Ao saírem do orfanato, após uma conversa extremamente esclarecedora com a irmã Marie Charity, Keira e Gabriel mal sentiam os seixos sob seus pés, mais que satisfeitos com o encontro que tiveram com Clarice. A mulher precisou ajudar o marido a entrar no carro, dada sua dificuldade de locomoção, e guardou a bengala no banco traseiro antes de assumir o volante. Apesar de tudo ter corrido bem, ela sentia toda a tensão, dúvida e melancolia pela qual o homem estava sentindo e passando. Mesmo que a adoção fosse ideia de ambos, sabia que certas memórias viriam à tona e que feridas quase cicatrizadas iriam sangrar mais uma vez.
Inclinado para frente, com os cotovelos sobre as coxas e o rosto escondido entre as mãos que começavam a enrugar, Keira pousou a mão em suas costas, tentando transmitir conforto. Odiava vê-lo sofrer sem poder fazer nada para mudar, a não ser através das palavras que tanto tinha dificuldade em proferir.
— Emmanuel, ficará tudo bem. — Ela era a única que costumava chamar Gabriel pelo segundo nome; a única que ele, de certa forma, permitia.
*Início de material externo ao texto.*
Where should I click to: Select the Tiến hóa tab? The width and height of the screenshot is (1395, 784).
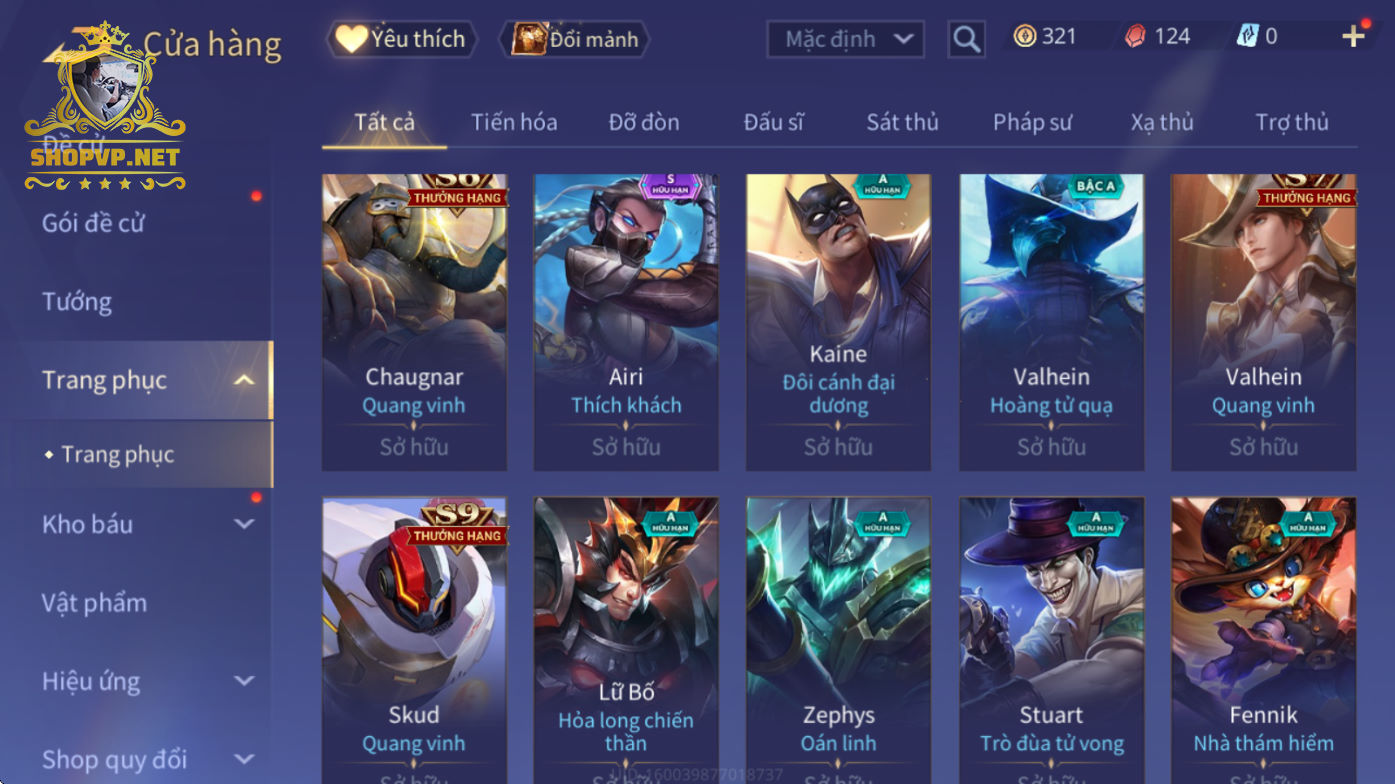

— E se estiver cometendo um erro? — perguntou ele, pegando para si toda a possível culpa por algo que ainda nem tinha feito.
— Eu teria falado se fosse o caso, mas não é. — Com os olhos marejados, Gabriel segurou a mão de Keira nas suas, sentindo uma energia encorajadora ser transmitida dela para ele e beijando seus dedos finos e delicados. — Podemos fazer dar certo e essa menina terá uma família — continuou ela.
— Estaremos colocando-a em perigo — contrapôs, encarando a esposa com um olhar injetado.
— Não, meu querido, estaremos protegendo-a — Keira tirou sua mão da dele, mantendo o semblante complacente, e deu partida no carro. —, pois em perigo ela já está.